US-Spezialeinsatz in Venezuela: Maduro festgenommen – BSW fordert klare Haltung von Kanzler Merz
Albertine StollThüringer BSW kritisiert Merz wegen Haltung zu Venezuela - US-Spezialeinsatz in Venezuela: Maduro festgenommen – BSW fordert klare Haltung von Kanzler Merz
Die US-Streitkräfte haben in Venezuela eine Geheimoperation durchgeführt, bei der Präsident Nicolás Maduro und seine Frau Cilia Flores festgenommen wurden. Die von der Delta Force ausgeführte Aktion hat scharfe Kritik deutscher Politiker hervorgerufen, darunter führende Vertreter der Partei Bündnis Sahra Wagenknecht (BSW) in Thüringen. Diese werfen den USA vor, gegen das Völkerrecht verstoßen zu haben, und fordern eine deutliche Verurteilung von Bundeskanzler Friedrich Merz.

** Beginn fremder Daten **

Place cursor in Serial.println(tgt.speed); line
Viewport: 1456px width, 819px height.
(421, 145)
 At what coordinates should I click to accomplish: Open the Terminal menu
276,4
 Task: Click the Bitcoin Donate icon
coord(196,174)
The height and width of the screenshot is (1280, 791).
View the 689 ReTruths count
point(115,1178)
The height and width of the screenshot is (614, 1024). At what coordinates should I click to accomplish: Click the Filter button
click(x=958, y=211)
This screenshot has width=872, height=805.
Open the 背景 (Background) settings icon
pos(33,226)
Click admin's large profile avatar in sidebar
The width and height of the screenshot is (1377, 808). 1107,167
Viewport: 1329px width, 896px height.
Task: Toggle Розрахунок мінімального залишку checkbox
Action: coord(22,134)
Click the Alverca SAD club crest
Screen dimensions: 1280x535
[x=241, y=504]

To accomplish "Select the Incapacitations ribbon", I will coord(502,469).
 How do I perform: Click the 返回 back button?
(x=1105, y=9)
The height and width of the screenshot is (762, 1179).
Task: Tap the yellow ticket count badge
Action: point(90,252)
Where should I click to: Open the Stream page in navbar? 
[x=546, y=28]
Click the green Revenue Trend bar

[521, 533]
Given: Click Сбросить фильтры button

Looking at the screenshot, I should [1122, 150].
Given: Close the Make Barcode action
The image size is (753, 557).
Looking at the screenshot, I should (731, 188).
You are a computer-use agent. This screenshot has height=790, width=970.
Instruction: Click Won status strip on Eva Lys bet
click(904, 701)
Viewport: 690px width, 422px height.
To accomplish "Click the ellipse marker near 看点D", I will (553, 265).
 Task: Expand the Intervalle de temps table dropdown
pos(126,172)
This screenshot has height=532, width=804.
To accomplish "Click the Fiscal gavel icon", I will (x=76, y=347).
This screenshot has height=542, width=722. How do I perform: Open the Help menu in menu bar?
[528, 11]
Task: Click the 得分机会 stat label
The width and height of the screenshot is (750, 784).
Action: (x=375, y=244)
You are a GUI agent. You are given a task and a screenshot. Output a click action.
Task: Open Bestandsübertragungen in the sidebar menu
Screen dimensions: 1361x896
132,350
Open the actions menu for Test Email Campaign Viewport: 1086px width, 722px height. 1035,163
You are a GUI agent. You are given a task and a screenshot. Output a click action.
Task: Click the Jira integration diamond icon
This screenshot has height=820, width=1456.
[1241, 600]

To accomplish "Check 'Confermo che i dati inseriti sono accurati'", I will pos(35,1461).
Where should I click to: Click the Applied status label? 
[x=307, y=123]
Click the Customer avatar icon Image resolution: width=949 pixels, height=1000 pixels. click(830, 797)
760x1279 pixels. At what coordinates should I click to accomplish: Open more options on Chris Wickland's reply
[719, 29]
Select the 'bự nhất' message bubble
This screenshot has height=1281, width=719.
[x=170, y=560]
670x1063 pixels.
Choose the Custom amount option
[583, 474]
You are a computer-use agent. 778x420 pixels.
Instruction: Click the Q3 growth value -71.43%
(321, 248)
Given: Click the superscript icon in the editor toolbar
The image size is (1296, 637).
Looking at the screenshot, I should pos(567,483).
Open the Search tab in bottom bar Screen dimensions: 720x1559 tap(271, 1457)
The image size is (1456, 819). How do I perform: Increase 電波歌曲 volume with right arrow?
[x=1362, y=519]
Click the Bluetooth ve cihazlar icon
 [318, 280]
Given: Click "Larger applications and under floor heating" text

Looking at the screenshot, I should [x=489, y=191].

In den frühen Morgenstunden des 3. Januar 2026 startete die US-Spezialeinheit die Operation Absolute Resolve in Caracas. Das Delta-Force-Team nahm Maduro und Flores in ihrer Residenz fest und brachte sie per Helikopter auf die USS Iwo Jima. Von dort wurden sie nach Guantánamo Bay und schließlich nach New York gebracht, wo Maduro im Metropolitan Detention Center in Brooklyn inhaftiert wurde.
Die BSW-Spitze in Thüringen verurteilte die Aktion umgehend. Gernot Süßmuth, Landesvorsitzender der Partei, argumentierte, die USA hätten ohne Mandat des UN-Sicherheitsrats gehandelt und damit sowohl das Völkerrecht als auch die Prinzipien der Vereinten Nationen verletzt. Katja Wolf, Thüringens Finanzministerin und BSW-Landeschefin, kritisierte Kanzler Merz dafür, den Einsatz nicht ausdrücklich verurteilt zu haben. Die Partei vermutet zudem wirtschaftliche Motive hinter der Intervention – insbesondere Venezuelas Rolle als wichtiger Öllieferant. Die BSW fordert die Bundesregierung auf, den US-Angriff öffentlich zu verurteilen.
Maduro und seine Frau befinden sich weiterhin in US-Gewahrsam. Der Druck der BSW auf Berlin, Stellung zu beziehen, wächst. Der Vorfall wirft Fragen nach der Rechtmäßigkeit des Vorgehens der USA und den möglichen diplomatischen Folgen auf.